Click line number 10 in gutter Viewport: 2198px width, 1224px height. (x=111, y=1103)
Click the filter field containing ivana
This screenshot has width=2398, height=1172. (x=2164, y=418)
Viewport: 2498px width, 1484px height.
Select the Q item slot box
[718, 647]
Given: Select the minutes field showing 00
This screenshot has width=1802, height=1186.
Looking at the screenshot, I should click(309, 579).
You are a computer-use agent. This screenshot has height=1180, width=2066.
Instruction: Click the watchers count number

=======

### YOUR INSTRUCTIONS
Produce an exact repeat of the lines from the one containing "You are a computer-use" through the last line of the data, and nothing more.

### WORKED SOLUTION
You are a computer-use agent. This screenshot has height=1180, width=2066.
Instruction: Click the watchers count number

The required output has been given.